Correlation coefficients can be calculated between the weather variables (temperature and
precipitation) and the physiographic variables. As expected, and as assumed by PRISM, in the HJA data
set this analysis revealed that the strongest correlation was with elevation. Plots of temperature and
precipitation versus elevation should be made for each month to see the form of this relationship. For
HJA precipitation, this revealed fairly linear patterns for some months (Fig. 2a), but concave-upwards
patterns for other months (Fig. 2b) indicating a possible quadratic relationship with elevation.
Consequently, an elevation2 variable was created for testing alternative regression models. For HJA
temperature, there was a linear increase with elevation up to a point, and then a linear decrease with
elevation (Fig. 3). This indicated that a spline regression model be used, fitting a piecewise linear model
with an inflection point.
3. Regression and model selection
Once the physiographic variables have been selected (step 1), additional polynomial terms have
been created if indicated (step 2), and alternative transformations have been created if indicated (step 2),
then alternative regression models can be fit for each month and the most appropriate model form
chosen. Akaike’s information criterion (AIC; Akaike 1974) is a widely used statistic to choose among
competing regression models. It represents a compromise between goodness of fit (which increases
with more parameters) and parsimony (which decreases with more parameters). In practice, ΔAIC
values are computed as the model AIC value minus the minimum AIC value for all models tested.
While it is possible that different models might have the lowest AIC value for different months, models
with ΔAIC < 2 are considered roughly equivalent.

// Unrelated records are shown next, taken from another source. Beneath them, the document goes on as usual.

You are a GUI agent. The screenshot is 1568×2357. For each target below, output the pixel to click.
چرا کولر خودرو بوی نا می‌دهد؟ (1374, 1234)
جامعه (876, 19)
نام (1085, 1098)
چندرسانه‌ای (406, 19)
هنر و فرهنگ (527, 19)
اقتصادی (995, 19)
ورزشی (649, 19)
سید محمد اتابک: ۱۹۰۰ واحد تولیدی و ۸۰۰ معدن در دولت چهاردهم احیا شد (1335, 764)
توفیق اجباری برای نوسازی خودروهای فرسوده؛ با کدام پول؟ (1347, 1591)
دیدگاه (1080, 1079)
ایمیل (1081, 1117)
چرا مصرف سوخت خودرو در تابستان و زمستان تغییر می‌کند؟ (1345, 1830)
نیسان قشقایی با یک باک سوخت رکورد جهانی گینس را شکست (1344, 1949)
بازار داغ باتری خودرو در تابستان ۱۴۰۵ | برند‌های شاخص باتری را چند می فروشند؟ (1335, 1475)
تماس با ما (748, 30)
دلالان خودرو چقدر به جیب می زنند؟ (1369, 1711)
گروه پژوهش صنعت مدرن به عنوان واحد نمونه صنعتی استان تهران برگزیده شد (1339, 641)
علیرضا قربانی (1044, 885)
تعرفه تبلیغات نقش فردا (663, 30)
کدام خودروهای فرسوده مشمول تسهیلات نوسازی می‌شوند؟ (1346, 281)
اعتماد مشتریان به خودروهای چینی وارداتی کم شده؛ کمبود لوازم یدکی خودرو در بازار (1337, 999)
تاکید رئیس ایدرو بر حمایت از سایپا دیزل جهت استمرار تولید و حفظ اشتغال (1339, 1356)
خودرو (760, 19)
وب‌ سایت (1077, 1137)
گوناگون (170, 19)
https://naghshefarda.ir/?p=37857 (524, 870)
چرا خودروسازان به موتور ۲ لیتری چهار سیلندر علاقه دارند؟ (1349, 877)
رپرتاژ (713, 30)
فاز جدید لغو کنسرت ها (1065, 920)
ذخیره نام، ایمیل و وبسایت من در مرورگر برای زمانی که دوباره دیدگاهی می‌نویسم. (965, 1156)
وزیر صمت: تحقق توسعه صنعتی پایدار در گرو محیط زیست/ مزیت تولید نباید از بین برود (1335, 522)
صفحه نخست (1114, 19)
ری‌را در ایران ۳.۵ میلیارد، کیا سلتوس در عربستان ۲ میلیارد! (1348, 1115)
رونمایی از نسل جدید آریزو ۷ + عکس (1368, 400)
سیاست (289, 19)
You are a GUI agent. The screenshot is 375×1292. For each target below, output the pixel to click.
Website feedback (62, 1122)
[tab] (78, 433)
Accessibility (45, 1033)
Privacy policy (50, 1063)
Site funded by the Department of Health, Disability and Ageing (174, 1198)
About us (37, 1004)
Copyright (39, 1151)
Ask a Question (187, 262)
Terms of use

For consistency, it is desirable to choose a single
model form that applies for all months and has ΔAIC < 2.
For HJA precipitation, the dependent variable was the mean precipitation for each month, and
the independent variables were elevation (elev), elevation2 (elevsq), heat load index (hli), and log10 of
flow accumulation (logfacc). Alternative regression models were fit that included elev and various
subsets of the other variables. The full model with all the variables was selected as the best model; it
had ΔAIC = 0 for 8 of the 12 months and <2 for the other 4 months (Fig. 4). The regression parameters
are shown in Table 1. The regression residuals fell inside an envelope of +20% (or better) of the
monthly estimates over all months (Fig. 5). Sample SAS code for generating and comparing the
regression models is given in Appendix 5.1, below.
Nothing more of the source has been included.